As NPR's Scott Horsley reports, the smaller subsidies could make it harder for middle-class families to afford the mandatory insurance.
SCOTT HORSLEY: When Massachusetts overhauled its own health care system three years ago, it included requirement for all residents to carry health insurance, just as Congress is considering now. Massachusetts offered subsidies to help families earning up to three times the poverty rate. For Mark Freedman(ph) and his family, the newly affordable insurance was a welcome relief.
Mr. MARK FREEDMAN (Teacher, Economics): It was excellent. You know, we paid $330 a month, and my wife and I received very good health insurance for that price.
HORSLEY: But after about a year, Freedman, who teaches economics at several colleges around the state, got a raise. And once his income topped about $55,000, he was no longer eligible for the subsidized insurance.
Mr. FREEDMAN: I made a few thousand dollars over the limit. And it's on or off, black or white, you exceed by one penny and chow-chow, you buy your own insurance.
HORSLEY: Freedman went shopping for private insurance, but found a comparable policy for his family of three would have cost about $15,000 a month, more than he pays in rent. Even a catastrophic policy would have cost about a thousand dollars a month. So, Freedman wound up doing without.
Mr. FREEDMAN: We're in this situation where the state says, you make too much, you're too rich. We're not giving you anything, no subsidy. But at the same time, there's nothing affordable out there for you, so chew on that.
HORSLEY: Tens of thousands of other middle class residents are in the same boat. Carol Pryor, who is research director for a Boston nonprofit called The Access Project, says many of the remaining uninsured in Massachusetts make too much money to qualify for subsidized insurance, but too little to easily buy it on their own.

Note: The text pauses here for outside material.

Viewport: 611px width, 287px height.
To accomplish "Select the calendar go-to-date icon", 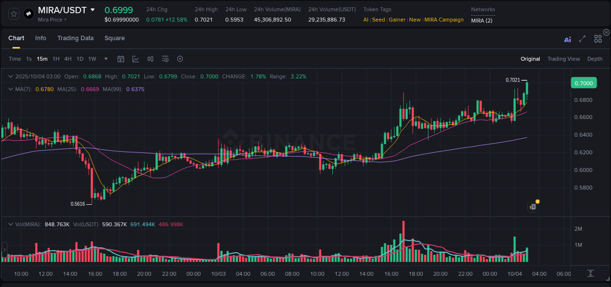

Ms. CAROL PRYOR (Research Director, The Access Project): There is a gap in the middle and that is troublesome.
HORSLEY: And that gap would likely be even wider under the national health care plan unveiled today by Senator Baucus. Under that plan, a family of four making $66,000 a year could pay as much as $715 a month, even with a government subsidy. Senator Baucus whittled away at the proposed subsidies in the plan in order to lower the overall price tag.
Senator MAX BAUCUS (Democrat, Montana): We've done everything imaginable to get the most generous, most affordable coverage that we could, within President Obama's target of $900 billion.
HORSLEY: Critics complain the Baucus bill would lead to big, out-of-pocket expenses for middle income families. They'd be required to buy insurance or pay a penalty of up to $3,800 a year. In a bid for Republican votes, the Baucus plan does not include a public insurance option, which proponents say would help lower cost. Baucus says he is still committed to providing choice in competition in the insurance market through nonprofit co-ops, if necessary. In Massachusetts, the combination of mandatory insurance and public subsidies has worked, all but about four percent of working age adults in the state now have insurance. But researcher Pryor says for many middle income families affordable coverage is still out of reach.
Ms. PRYOR: If a reform plan is implemented, we need to keep monitoring it to see how the affordability levels are really playing out on the ground. It's not enough to just look at the percentage of people who are uninsured. But once they have coverage, we need to look in an ongoing way at how well that cover is suiting them.
HORSLEY: Pryor says that's a lesson for members of Congress to keep in mind as they consider overhaul in health care nationwide.
Scott Horsley, NPR News, Washington.